We don’t use replication / clusters. The (only) database server is on the same machine.

@avivey is there anything I can do to help debugging? The issue still persists.

I don’t know, really.

I’d try to figure out if the issue is in the DB side (queries honestly take very long) or on the network (connectivity); I don’t expect this to be on Phabricator side, because I don’t remember any other reports about this (and this form of queries is very common).

Maybe there’s some change (or configuration) in Maria DB that’s causing this?

This document:

https://secure.phabricator.com/book/phabricator/article/performance/

…describes the tools available to troubleshoot performance problems in Phabricator. DarkConsole is the most likely to be useful.

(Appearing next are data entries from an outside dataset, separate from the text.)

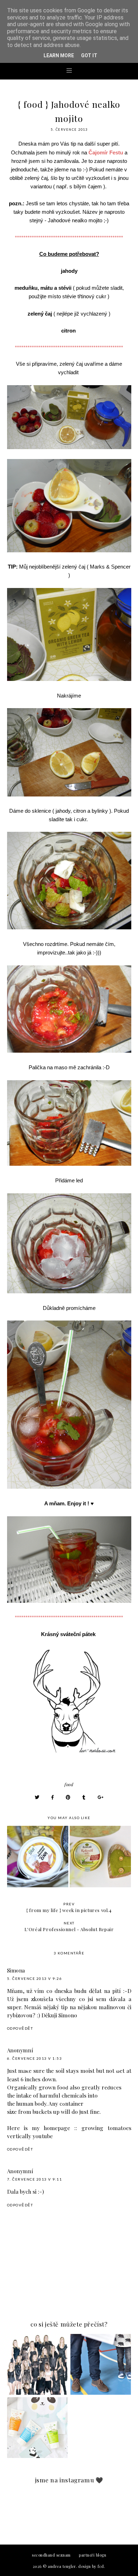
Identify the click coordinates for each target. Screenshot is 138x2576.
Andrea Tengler (62, 2566)
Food (68, 1784)
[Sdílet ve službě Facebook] (52, 1797)
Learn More (59, 55)
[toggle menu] (69, 70)
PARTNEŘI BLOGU (92, 2555)
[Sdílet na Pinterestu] (68, 1797)
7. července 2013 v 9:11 (34, 2179)
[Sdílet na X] (37, 1797)
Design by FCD (91, 2566)
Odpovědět (20, 2028)
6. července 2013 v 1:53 (34, 2058)
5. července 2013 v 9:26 (34, 1978)
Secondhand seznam (51, 2555)
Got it (89, 55)
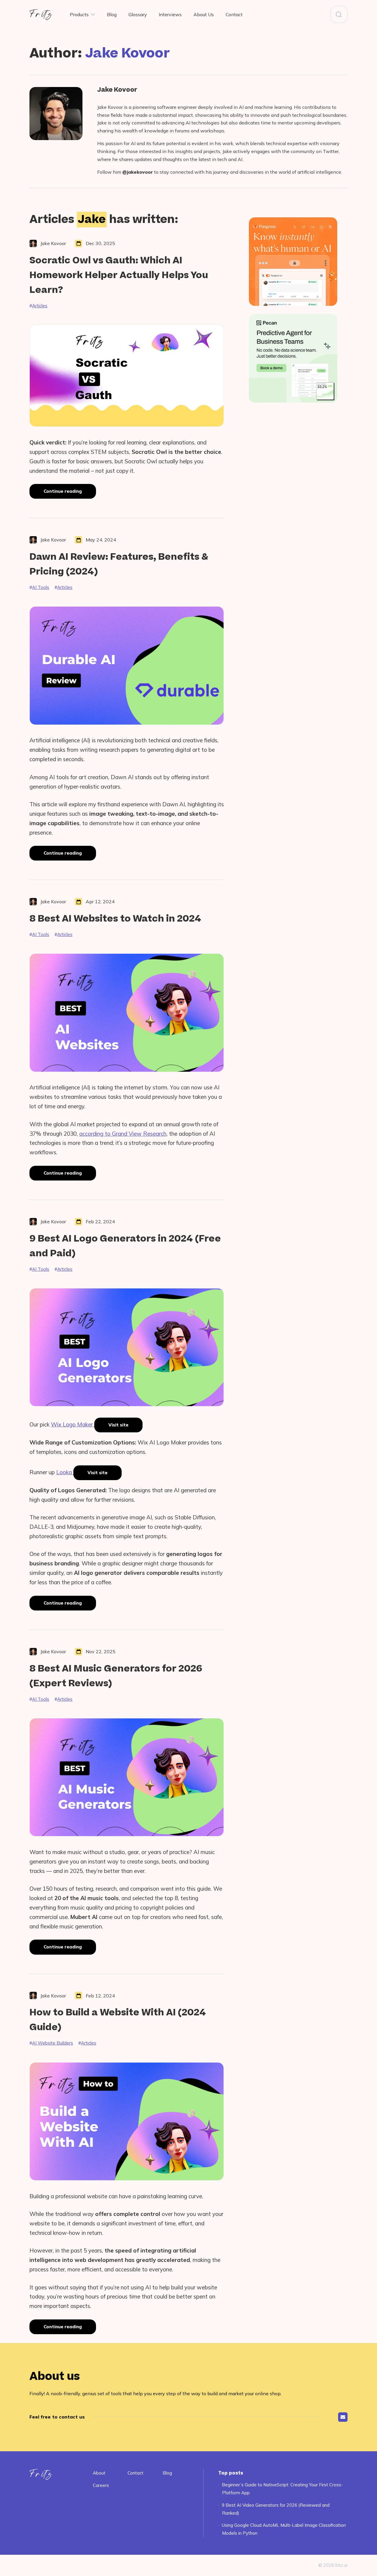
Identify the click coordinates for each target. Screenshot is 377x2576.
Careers (101, 2485)
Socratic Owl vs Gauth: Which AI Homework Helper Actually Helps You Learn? (118, 275)
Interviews (170, 14)
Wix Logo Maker (72, 1424)
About (99, 2473)
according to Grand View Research (122, 1133)
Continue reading (70, 493)
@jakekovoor (137, 172)
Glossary (137, 14)
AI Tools (40, 587)
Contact (234, 14)
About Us (204, 14)
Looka (64, 1472)
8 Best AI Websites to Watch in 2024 (115, 918)
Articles (39, 305)
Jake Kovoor (117, 90)
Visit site (118, 1425)
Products (79, 14)
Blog (112, 14)
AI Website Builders (52, 2043)
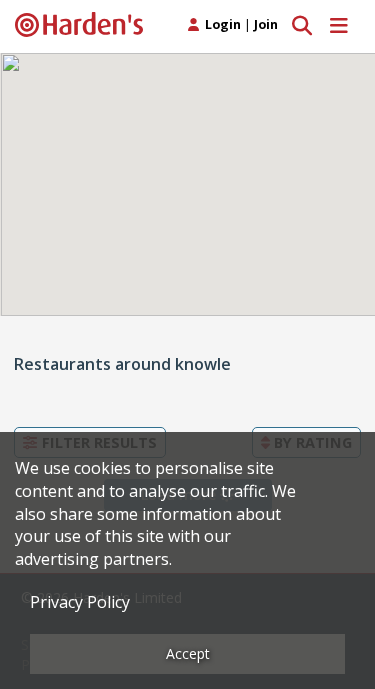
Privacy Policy (80, 602)
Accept (188, 653)
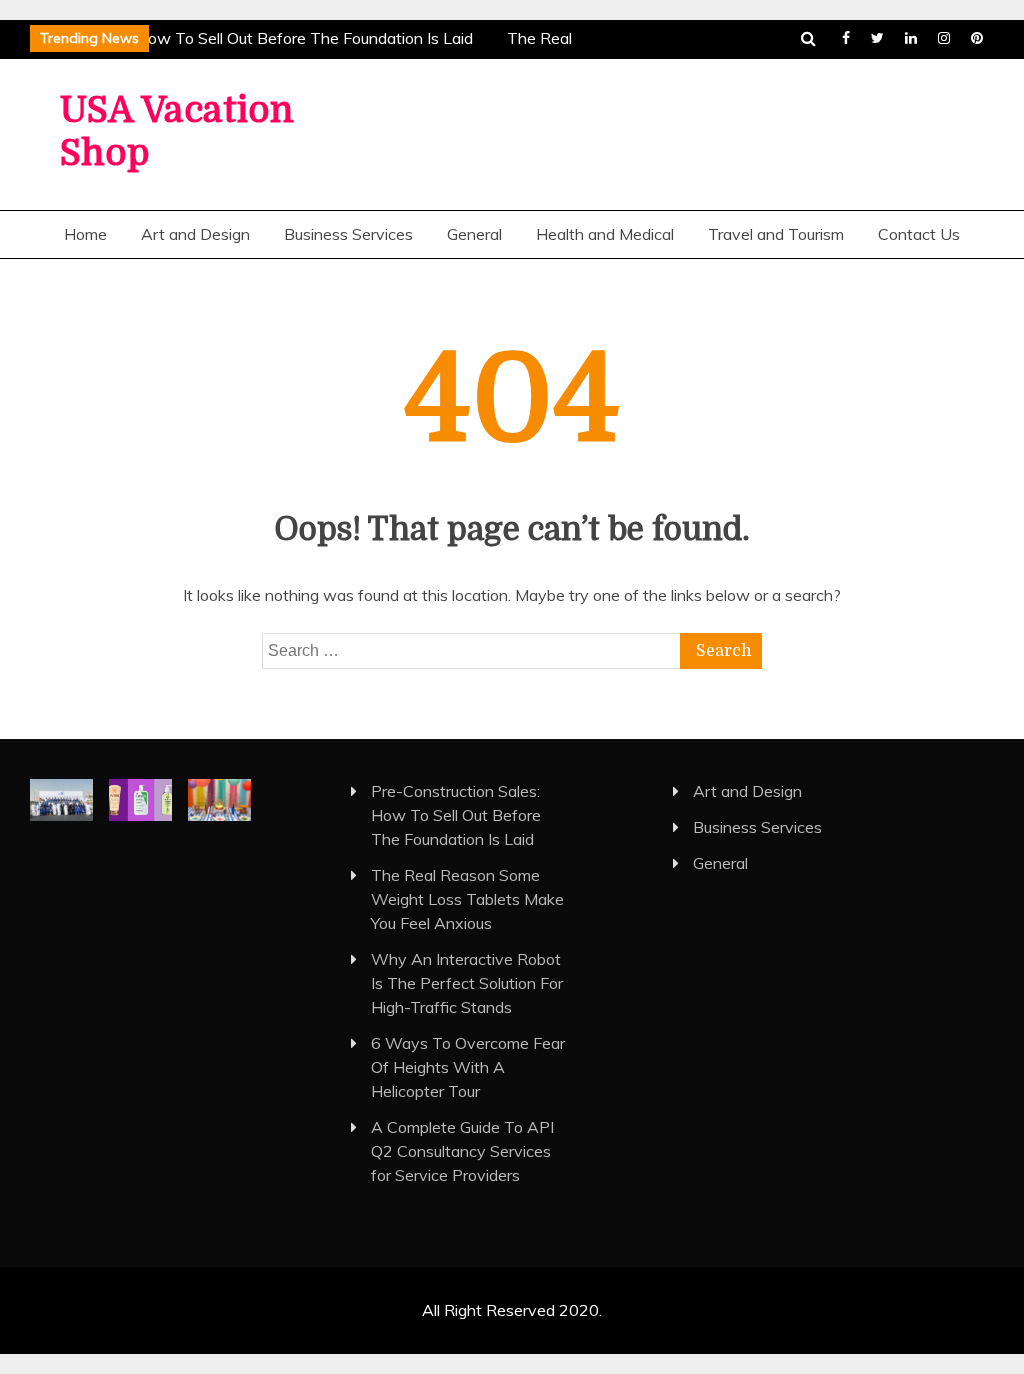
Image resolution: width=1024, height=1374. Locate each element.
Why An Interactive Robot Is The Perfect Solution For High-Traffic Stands (467, 983)
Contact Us (919, 234)
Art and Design (195, 234)
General (474, 234)
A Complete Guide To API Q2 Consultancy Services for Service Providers (462, 1151)
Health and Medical (605, 234)
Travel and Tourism (776, 234)
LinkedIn (911, 38)
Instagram (944, 38)
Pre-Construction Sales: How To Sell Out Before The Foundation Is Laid (456, 815)
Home (85, 234)
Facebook (846, 38)
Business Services (348, 234)
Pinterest (977, 38)
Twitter (877, 38)
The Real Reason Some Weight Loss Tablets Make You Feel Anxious (467, 899)
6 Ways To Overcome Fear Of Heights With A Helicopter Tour (468, 1067)
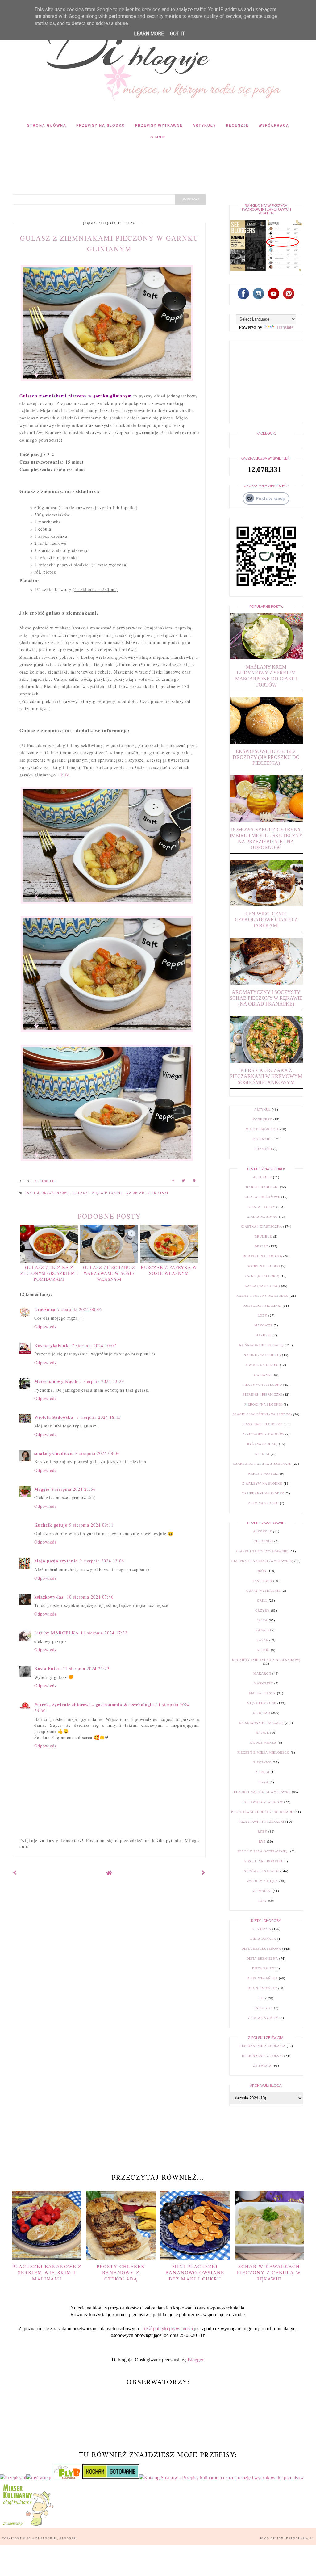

(There is no simple way to troubleshoot performance problems because I don’t know how to make it simple, and the more I learn about performance problems the more difficult it seems to simplify the topic.)

Some other options:

  • Reproduce this issue in an environment I can access, e.g. by importing the repository into a Phacility test instance. (But I would guess the issue probably won’t reproduce outside your environment since no existing Phacility instances have reported this issue, so if you do this you’ll most likely just confirm that you have an environmental problem.)
  • Pay for support and I can help you troubleshoot this directly in your environment, but expect this to be a slow and expensive process if I can’t reproduce the issue, can’t access the environment directly, and can only ask you to send me screenshots of things.